Section 1: Probability : Total points 50

Q1. Which of the following numbers cannot be probability? Explain why.

  1. -0.0001
  2. 0.05
  3. 3.415
  4. 20%
  5. 1

Ans 1. a) -0.0001 and c) 3.415. Probability is between 0 and 1, cannot be negative or over 1.

Q2. A card is drawn randomly from a deck of ordinary playing cards. The game rules are that you win if the card is a spade or an ace. What is the probability that you will win the game?

Ans 2. 4/13 (13 spades, 4 aces, 1 ace that is a spade so 13/52 + 4/52 - 1/52)

Q3. An urban hospital has a 20% mortality rate on average for admitted patients. If on a particular day, 17 patients got admitted, what are:

  1. the chances that exactly 7 will survive?

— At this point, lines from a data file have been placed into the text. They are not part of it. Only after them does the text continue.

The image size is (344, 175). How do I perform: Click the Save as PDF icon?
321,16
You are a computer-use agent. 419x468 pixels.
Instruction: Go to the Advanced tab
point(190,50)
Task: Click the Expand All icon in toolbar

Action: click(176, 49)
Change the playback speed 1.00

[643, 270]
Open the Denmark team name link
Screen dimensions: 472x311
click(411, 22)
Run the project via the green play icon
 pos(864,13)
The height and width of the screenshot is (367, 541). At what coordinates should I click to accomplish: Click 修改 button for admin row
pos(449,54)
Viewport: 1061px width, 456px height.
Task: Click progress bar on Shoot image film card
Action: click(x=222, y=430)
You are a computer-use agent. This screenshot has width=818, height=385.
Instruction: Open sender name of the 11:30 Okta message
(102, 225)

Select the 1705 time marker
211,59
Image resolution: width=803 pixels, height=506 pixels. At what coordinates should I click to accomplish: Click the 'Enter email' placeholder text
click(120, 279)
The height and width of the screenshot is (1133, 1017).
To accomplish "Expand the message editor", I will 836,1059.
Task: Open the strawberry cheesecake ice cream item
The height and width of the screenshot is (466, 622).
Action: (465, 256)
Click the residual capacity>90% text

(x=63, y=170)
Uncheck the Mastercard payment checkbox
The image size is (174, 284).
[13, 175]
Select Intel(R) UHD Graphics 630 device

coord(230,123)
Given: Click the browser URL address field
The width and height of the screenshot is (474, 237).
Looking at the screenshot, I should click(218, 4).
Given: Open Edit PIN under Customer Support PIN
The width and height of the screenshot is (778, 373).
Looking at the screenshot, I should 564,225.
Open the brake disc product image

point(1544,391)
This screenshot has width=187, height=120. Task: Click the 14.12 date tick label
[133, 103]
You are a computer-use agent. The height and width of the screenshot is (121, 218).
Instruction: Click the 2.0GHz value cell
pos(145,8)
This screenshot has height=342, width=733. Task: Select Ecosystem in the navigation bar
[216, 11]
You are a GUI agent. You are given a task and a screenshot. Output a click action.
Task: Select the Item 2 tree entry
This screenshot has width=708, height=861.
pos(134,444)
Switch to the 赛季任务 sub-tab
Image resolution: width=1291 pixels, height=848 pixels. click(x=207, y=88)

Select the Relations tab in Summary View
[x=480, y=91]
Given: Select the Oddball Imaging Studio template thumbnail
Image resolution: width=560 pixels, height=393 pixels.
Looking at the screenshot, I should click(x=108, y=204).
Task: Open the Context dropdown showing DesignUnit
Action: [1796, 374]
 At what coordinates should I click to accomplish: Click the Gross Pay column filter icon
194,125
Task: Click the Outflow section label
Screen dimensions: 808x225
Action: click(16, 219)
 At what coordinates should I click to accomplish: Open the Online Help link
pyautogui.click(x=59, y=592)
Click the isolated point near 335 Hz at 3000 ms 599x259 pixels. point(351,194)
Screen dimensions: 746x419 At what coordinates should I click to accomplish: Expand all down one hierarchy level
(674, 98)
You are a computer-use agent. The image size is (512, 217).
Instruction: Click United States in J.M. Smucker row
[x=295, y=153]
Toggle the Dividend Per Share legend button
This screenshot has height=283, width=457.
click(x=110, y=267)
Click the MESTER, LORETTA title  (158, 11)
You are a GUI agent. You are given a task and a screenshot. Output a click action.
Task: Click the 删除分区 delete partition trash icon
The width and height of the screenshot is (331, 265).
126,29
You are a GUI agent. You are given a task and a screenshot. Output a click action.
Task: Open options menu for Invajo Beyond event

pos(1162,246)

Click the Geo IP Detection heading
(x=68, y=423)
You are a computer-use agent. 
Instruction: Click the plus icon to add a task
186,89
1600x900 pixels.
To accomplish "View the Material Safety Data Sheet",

  2. the chances that at least 15 patients will survive?

Ans 3. a) 0.0004176 b) 0.3086

Q4. Let F and G be two events such that P(F) is 0.4, P(G) is 0.8. F and G are independent events. Fill in the remaining elements of the table.

Table \(G\) \(\bar{G}\) Marginal
\(F\) 0.32 0.08 0.4
\(\bar{F}\) 0.48 0.12 0.6
Marginal 0.8 0.2 1

Q5. Let F and G be two events such that P(F) is 0.2, P(G) is 0.7. Now, the conditional probability P(G|F) is given as 0.4. Fill in the remaining elements of the table.

Table \(G\) \(\bar{G}\) Marginal
\(F\) 0.8 0.12 0.2
\(\bar{F}\) 0.62 0.18 0.8
Marginal 0.7 0.3 1

Q6. A survey was conducted among 100 patients about smoking status. The following is the sample size split by smoking status (Yes or No) and gender (Male or Female).

Table Smoking (Yes) Smoking(No) Total
Male 19 36 55
Female 13 32 45
Total 32 68 100

The probability that a randomly selected patient is a male who smokes is 0.19.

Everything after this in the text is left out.